Palin also predicted in 2008 that Russia could invade Ukraine if Obama became president. She was mocked for these prophetic remarks:

After the Russian Army invaded the nation of Georgia, Senator Obama’s reaction was one of indecision and moral equivalence, the kind of response that would only encourage Russia’s Putin to invade Ukraine next.

When Mitt Romney recently declared that Obama was even worse then he expected, Glenn Reynolds quipped, “Really? Because he’s pretty much exactly like Sarah Palin predicted.” Which makes the unexpected shot at Palin in an otherwise solid piece in the new issue of Commentary by the Wall Street Journal’s Brett Stephens on “The Meltdown” of the Obama administration rankle so much:

Should any of this have come as a surprise? Probably not: With Obama, there was always more than a whiff of the overconfident dilettante, so sure of his powers that he could remain supremely comfortable with his own ignorance. His express-elevator ascent from Illinois state senator to U.S. president in the space of just four years didn’t allow much time for maturation or reflection, either. Obama really is, as Bill Clinton is supposed to have said of him, “an amateur.” When it comes to the execution of policy, it shows.

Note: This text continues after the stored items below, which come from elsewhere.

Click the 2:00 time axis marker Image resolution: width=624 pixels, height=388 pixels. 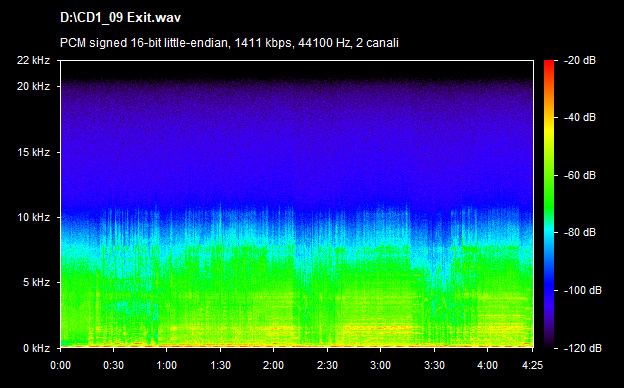(273, 365)
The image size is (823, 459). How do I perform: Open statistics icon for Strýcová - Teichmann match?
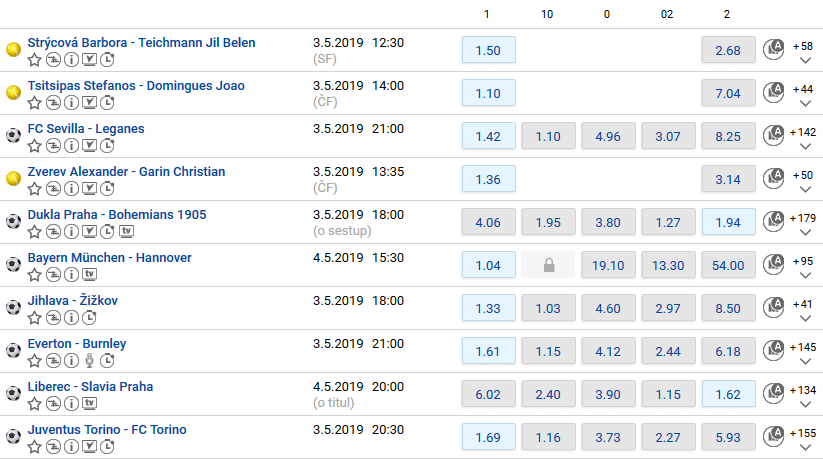tap(53, 60)
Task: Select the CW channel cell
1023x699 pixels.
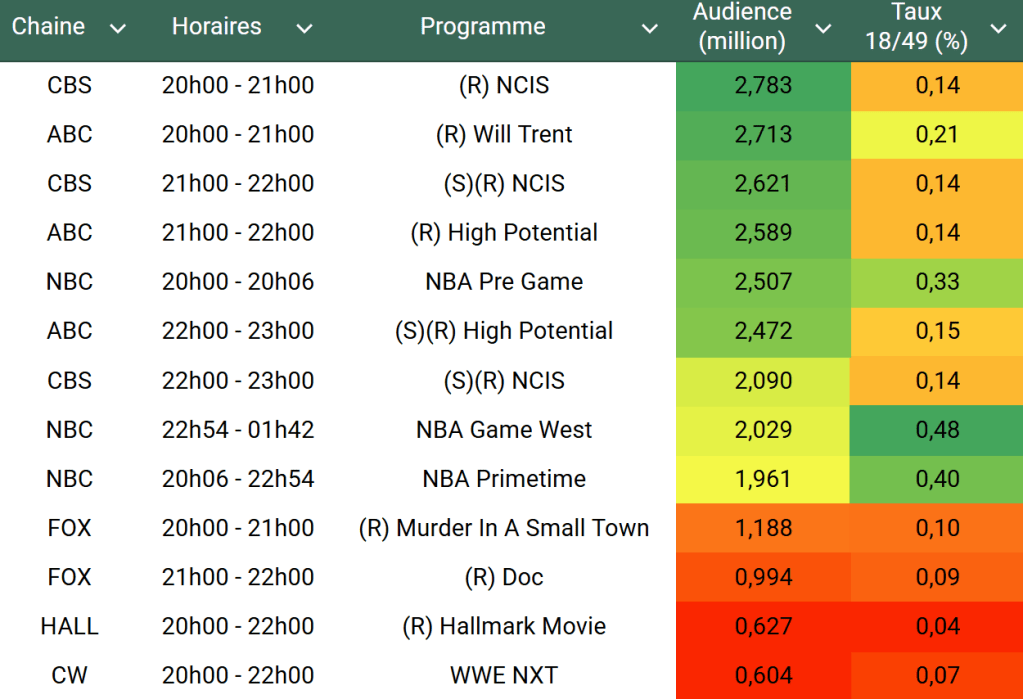Action: [x=70, y=675]
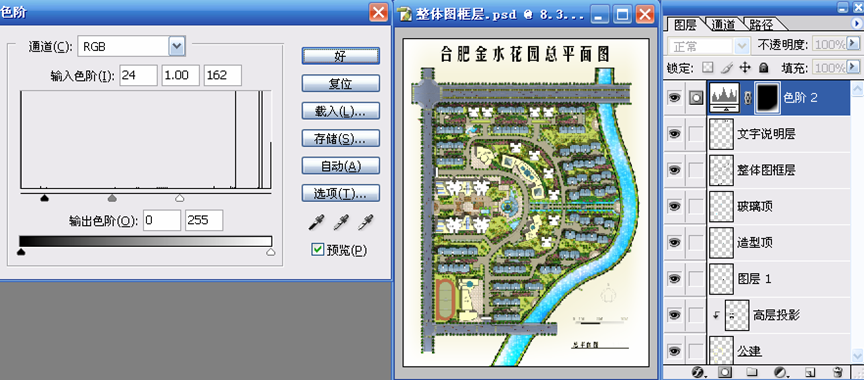Click the 自动(A) auto button

point(341,166)
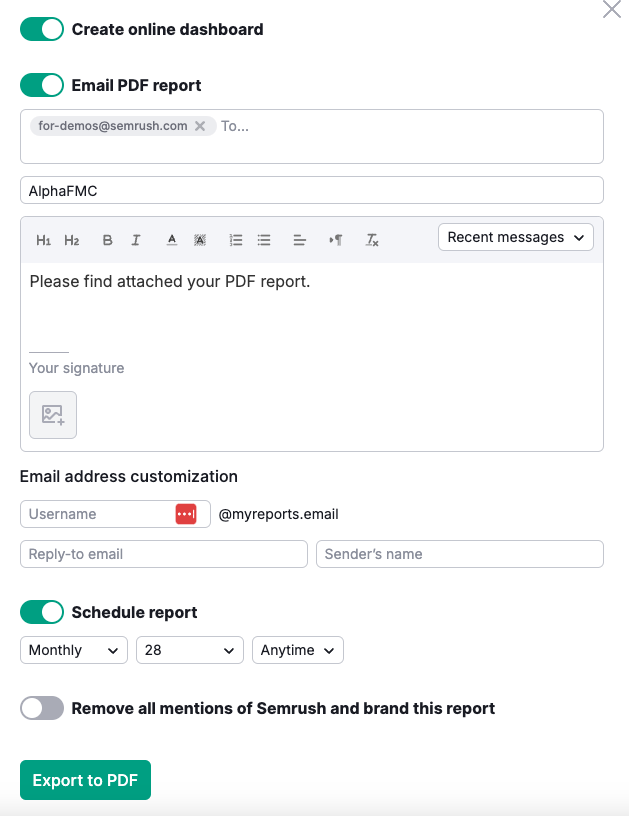This screenshot has height=816, width=629.
Task: Insert a bulleted list
Action: click(x=264, y=240)
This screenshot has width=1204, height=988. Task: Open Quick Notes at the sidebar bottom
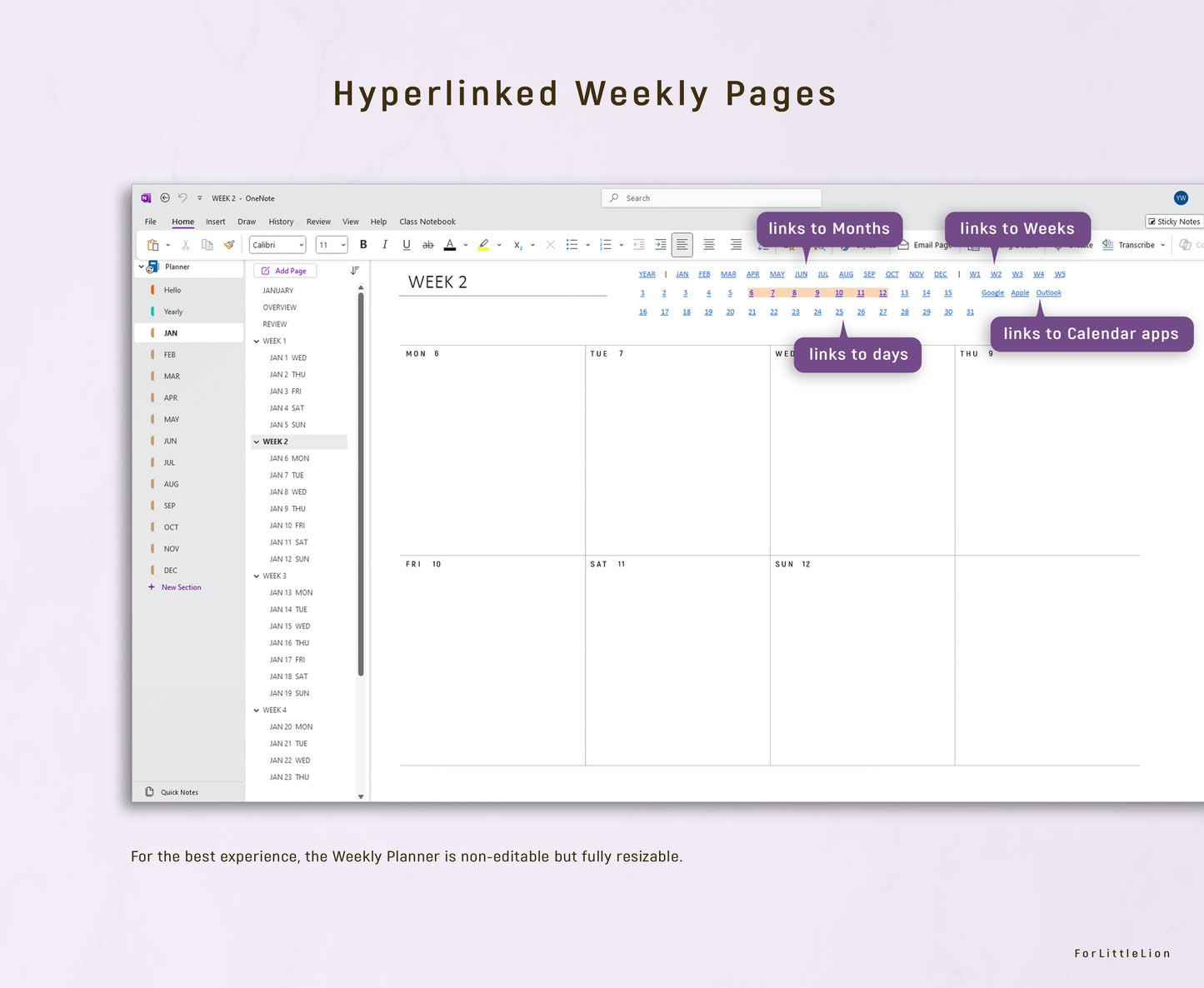pyautogui.click(x=179, y=791)
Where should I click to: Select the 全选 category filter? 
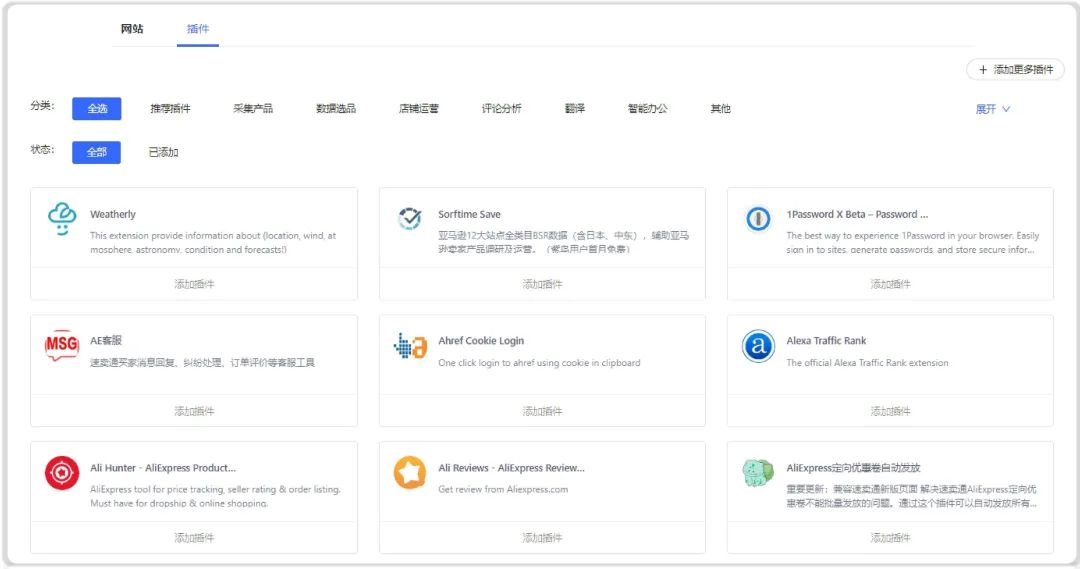pos(96,108)
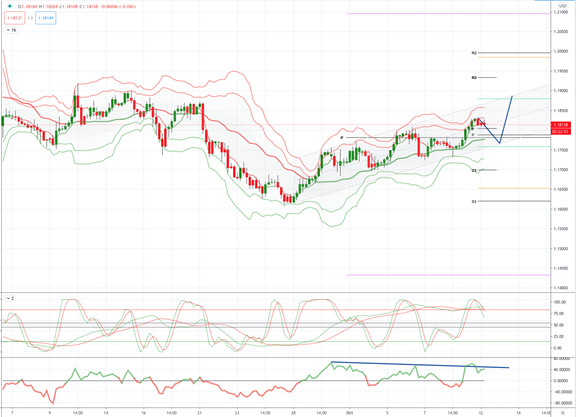Click the 1.20000 level on price scale
Viewport: 576px width, 417px height.
tap(561, 51)
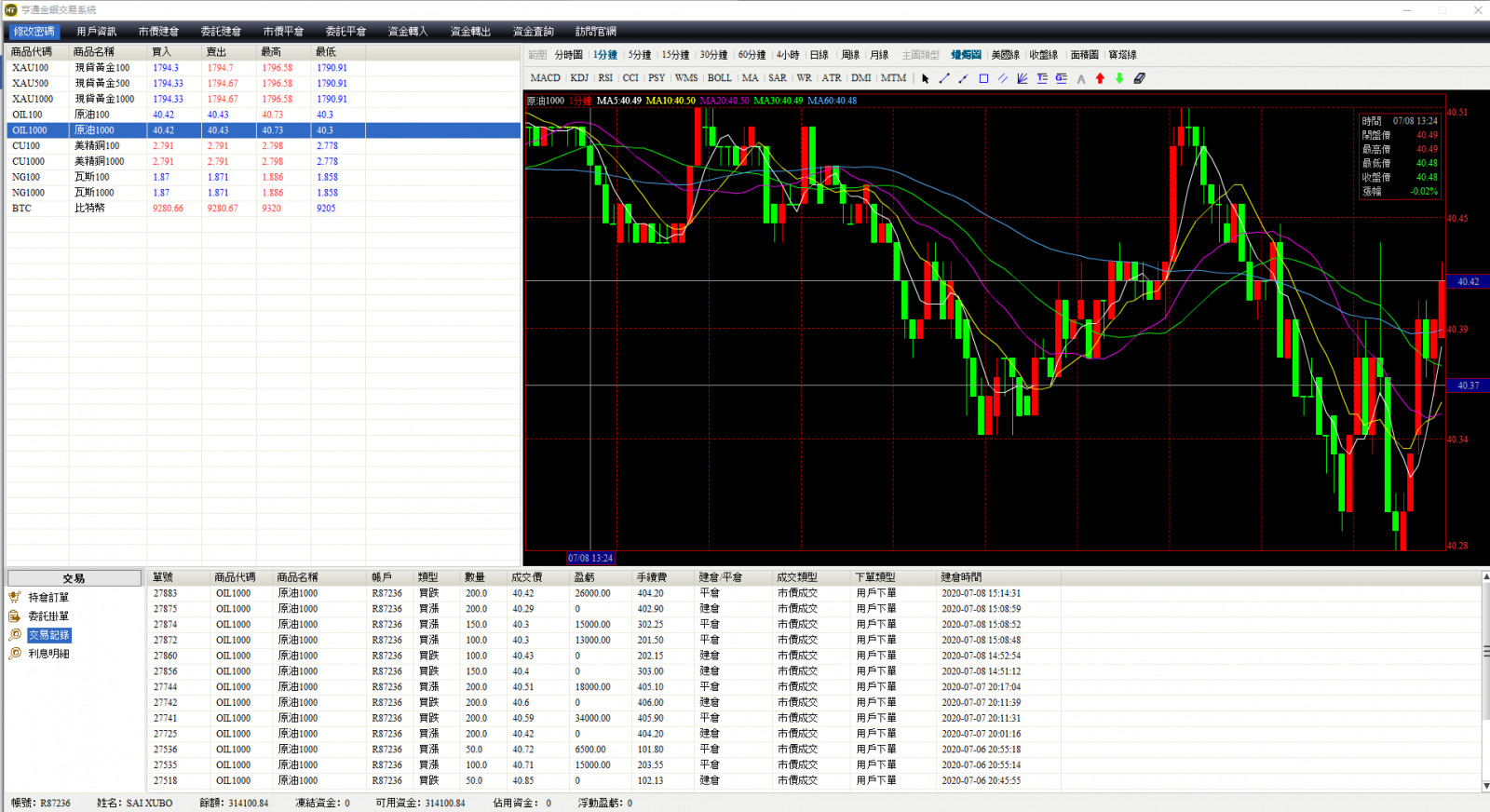
Task: Select the arrow cursor tool
Action: [925, 79]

And yet this view also sells Obama short. It should be obvious, but bears repeating, that it is no mean feat to be elected, and reelected, president, whatever other advantages Obama might have enjoyed in his races. In interviews and press conferences, Obama is often verbose and generally self-serving, but he’s also, for the most part, conversant with the issues. He may not be the second coming of Lincoln that groupies like historians Michael Beschloss (who called Obama “probably the smartest guy ever to become president”) or Robert Dallek (who said Obama’s “political mastery is on par with FDR and LBJ”) made him out to be. But neither is he a Sarah Palin, mouthing artless banalities about this great nation of ours, or a Rick Perry, trying, like Otto from A Fish Called Wanda, to remember the middle part. The myth of Obama’s brilliance paradoxically obscures the fact that he’s no fool. The point is especially important to note because the failure of Obama’s foreign policy is not, ultimately, a reflection of his character or IQ. It is the consequence of an ideology.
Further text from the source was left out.